The statues are made of Portland Stone, which is the material used in most of the CWGC headstones, and will also form the steps and paving in the garden.

During the second World War he was the only sculptor given full-time contracts by the War Artists’ Advisory Committee, producing busts of admiralty figures for remembrance of the war. His works can still be seen at the Bank of England, Trafalgar Square, and the MoD at Whitehall.

Over the decades, as the memorial stood like a watchman over the sea, the elements had taken their toll and the erosion was severe. The Commission, now a century old, is taking a much more conservation-based approach to the ongoing care of the cemeteries and memorials, and the aged appearance of these statues shows the challenge faced.

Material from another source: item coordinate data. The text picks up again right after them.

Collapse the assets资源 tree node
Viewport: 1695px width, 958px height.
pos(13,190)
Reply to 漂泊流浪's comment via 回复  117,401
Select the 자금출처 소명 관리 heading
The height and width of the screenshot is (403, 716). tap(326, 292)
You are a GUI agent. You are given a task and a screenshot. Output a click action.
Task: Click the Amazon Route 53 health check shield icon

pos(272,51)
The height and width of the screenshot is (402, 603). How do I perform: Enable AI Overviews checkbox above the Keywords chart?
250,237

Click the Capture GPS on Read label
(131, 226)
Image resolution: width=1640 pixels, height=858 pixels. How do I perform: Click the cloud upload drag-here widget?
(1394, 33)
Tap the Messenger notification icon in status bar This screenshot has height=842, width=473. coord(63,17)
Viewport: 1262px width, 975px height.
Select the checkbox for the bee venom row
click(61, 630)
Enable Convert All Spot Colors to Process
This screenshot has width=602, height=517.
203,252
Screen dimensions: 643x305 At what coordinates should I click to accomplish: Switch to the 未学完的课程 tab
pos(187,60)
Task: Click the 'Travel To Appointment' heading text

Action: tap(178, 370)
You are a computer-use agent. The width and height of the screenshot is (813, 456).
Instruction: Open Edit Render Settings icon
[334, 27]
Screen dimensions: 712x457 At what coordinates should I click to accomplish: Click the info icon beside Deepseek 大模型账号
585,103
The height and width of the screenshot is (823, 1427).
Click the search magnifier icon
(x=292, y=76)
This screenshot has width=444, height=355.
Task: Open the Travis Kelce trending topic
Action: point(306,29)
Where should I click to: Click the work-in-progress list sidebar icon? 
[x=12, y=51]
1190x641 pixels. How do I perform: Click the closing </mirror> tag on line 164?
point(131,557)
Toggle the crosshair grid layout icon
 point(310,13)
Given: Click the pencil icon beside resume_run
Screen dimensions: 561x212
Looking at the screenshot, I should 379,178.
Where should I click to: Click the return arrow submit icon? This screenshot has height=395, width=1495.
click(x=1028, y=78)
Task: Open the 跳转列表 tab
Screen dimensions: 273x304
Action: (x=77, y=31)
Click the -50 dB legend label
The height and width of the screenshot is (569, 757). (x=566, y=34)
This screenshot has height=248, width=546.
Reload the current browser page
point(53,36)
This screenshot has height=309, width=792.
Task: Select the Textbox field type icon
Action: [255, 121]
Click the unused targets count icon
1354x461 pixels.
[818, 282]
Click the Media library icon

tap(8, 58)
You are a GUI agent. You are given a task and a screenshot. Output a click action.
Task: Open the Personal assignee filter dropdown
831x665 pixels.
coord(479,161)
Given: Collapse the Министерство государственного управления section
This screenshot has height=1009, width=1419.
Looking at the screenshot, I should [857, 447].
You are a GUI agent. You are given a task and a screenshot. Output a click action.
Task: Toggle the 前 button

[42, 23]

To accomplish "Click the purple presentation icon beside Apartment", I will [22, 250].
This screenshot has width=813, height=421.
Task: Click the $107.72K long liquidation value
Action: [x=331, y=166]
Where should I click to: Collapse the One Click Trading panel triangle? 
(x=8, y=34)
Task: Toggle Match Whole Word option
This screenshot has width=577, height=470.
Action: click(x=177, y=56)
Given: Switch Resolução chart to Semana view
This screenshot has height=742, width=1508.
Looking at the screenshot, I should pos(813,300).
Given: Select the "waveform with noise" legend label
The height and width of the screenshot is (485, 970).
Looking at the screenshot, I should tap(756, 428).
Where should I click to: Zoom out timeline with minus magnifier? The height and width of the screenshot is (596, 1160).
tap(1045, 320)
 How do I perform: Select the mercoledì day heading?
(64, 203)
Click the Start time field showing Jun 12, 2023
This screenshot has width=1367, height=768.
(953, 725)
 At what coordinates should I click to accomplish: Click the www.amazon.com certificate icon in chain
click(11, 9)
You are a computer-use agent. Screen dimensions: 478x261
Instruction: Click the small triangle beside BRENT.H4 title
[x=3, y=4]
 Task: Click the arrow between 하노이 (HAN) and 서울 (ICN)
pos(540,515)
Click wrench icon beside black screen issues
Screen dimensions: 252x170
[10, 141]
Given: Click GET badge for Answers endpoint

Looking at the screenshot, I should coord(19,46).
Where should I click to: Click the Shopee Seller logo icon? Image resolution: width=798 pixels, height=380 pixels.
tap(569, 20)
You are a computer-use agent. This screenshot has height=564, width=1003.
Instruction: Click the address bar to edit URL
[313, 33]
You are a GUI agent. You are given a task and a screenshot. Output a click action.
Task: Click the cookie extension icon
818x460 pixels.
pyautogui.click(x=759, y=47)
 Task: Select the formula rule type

In 2001 the Commission decided to perform a major renovation of the whole site, and the four statues – representing the Royal Navy, Royal Marines and the Maritime Regiment of the Royal Artillery – were replaced after nearly half a century of duty. They were moved into storage at a site in Cambridgeshire, where they waited to be given a new purpose.

Each statue

weighs around

2 tonnes.

The statues stand approx 7 feet tall.

I felt that it was important, among all of the symbolism that exists in the design for this garden, that there be a true human face at the centre of it. Because they are not just numbers to be counted and names carved in stone, they are lives that were given.

So when the CWGC told me that these statues were available I jumped at the chance to use them. I had the tremendous honour and pleasure of being able to select two of these statues to become a part of our garden at Chelsea, where they will stand guard once more, serving as a human reminder (albeit one carved from stone) of the price paid for freedom.